Even though there wasn't a wideout selected in the first round of last April's NFL draft, some rookies are catching on fast.
St. Louis' Donnie Avery, who at No. 33 was the first receiver taken, had a breakout game last Sunday with six receptions for 163 yards and a 69-yard scoring pass from Marc Bulger, in a 23-16 loss to the New England Patriots.
And he's just the latest first-year receiver to enjoy a coming-out party.
Denver's Eddie Royal leads all rookies with 39 receptions, for 392 yards and two scores, and Philadelphia's DeSean Jackson is close behind at 3 2/5 0 5/1 . All were tabbed within 16 selections of one another in the second round -- Avery from the University of Houston, Royal from Virginia Tech and Jackson out of California.
That's pretty outstanding production considering this was the first wide receiver-less first round since the common draft began in 1967. Since then, the latest the first wideout had been taken was when the New York Jets grabbed Rob Moore out of Syracuse with their supplemental pick (No. 26 overall) in 1990. And Moore didn't disappoint as a rookie with 44 receptions for 692 yards and six touchdowns.
All but six of Avery's catches have come in the past three games, since Bulger was reinstated as the starting quarterback following Jim Haslett replacing Scott Linehan as head coach.
With the Cougars, Avery caught 210 passes for 3,289 yards and 19 TDs, cracking the century mark in yardage seven times in 13 games as a senior.
Jackson and Royal made more of an immediate impact. All but 10 of Jackson's catches came in the first four games but he's accumulated 71 yards or more in five of his first seven games.
Royal scored in both his first two games, and has caught nine passes in a game three times so far. But he needs to develop more consistency, evidenced by the fact he's averaged 107 receiving yards in those three games, but just 23.7 in three other contests.
Sorting the Bills
New York Jets quarterback Brett Favre hasn't forged a Hall of Fame career based on his performances against the Buffalo Bills.
In five career games against Buffalo, he's 102 of 173 (59 percent) for 1,040 yards with nine touchdowns, five interceptions and nine sacks for 61 yards in losses. His average of 208 passing yards versus the Bills is lower than his career average (239.6), as is his completion percentage (career 61.6). He went 2-3 against Buffalo with Green Bay, and the Packers averaged just 12.7 points in the last three meetings.
The Jets rank fourth against the rush, allowing 82.6 yards per game, and haven't allowed an opponent more than 74 (Oakland's Justin Fargas in Week Seven). The opposition's top rusher has averaged just 46.3 yards against New York and he's been held to 29 or fewer yards three times.
The Jets are 12th in total defense (315.3), 23rd against the pass (232.7) and 19th in scoring defense (24.3 points per game). Much of the damage through the air came when Arizona's Kurt Warner piled up 472 yards in Week Four, but 373 came after his team fell behind, 34-0, at halftime.

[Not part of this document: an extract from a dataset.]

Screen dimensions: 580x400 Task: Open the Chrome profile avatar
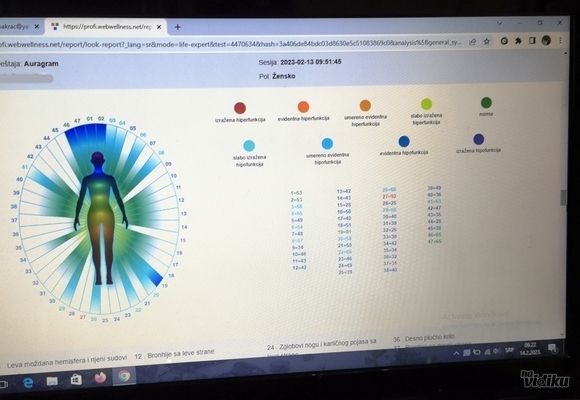[x=546, y=40]
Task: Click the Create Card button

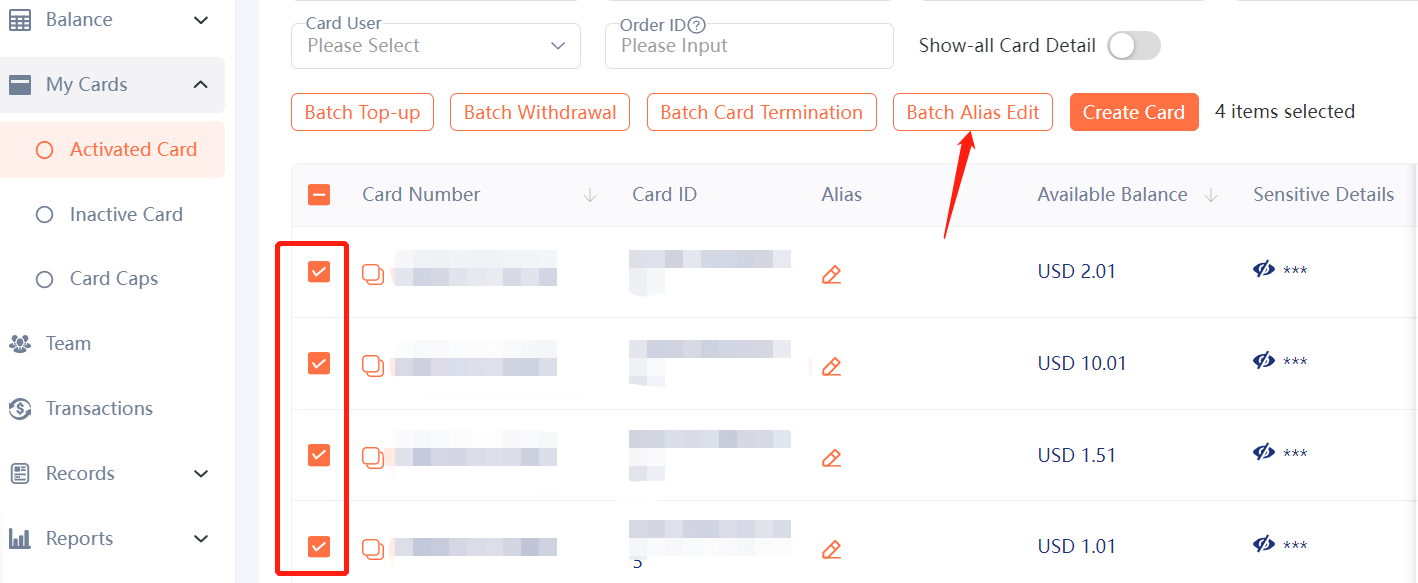Action: (x=1134, y=112)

Bills running back Marshawn Lynch had 44 carries for 159 yards during the 2007 series sweep of the Jets.
Since you asked
Q: With the New Orleans Saints off this week I have to replace quarterback Drew Brees. My choices are Cincinnati's Ryan Fitzpatrick or Seattle's Seneca Wallace. Am I in trouble?
A: Perhaps not. Cincinnati hosts the Jacksonville Jaguars, who are just 22nd defending the pass (230.6 ypg) and have given up six pass plays of 40 yards or more. Seattle is at home against the Philadelphia Eagles, who rank 12th (197.9) but have surrendered just nine TD passes, compared to 12 by the Jags. This could be a week in which Fitzpatrick limits the damage.
Week Eight eye-popper
Washington's Clinton Portis carried 24 times for 126 yards in a 25-17 win over the Detroit Lions. Nothing outwardly special, but it was his fifth straight game of 120 yards or more.
He joins Hall of Famer O.J. Simpson as the only players to do that on two different occasions.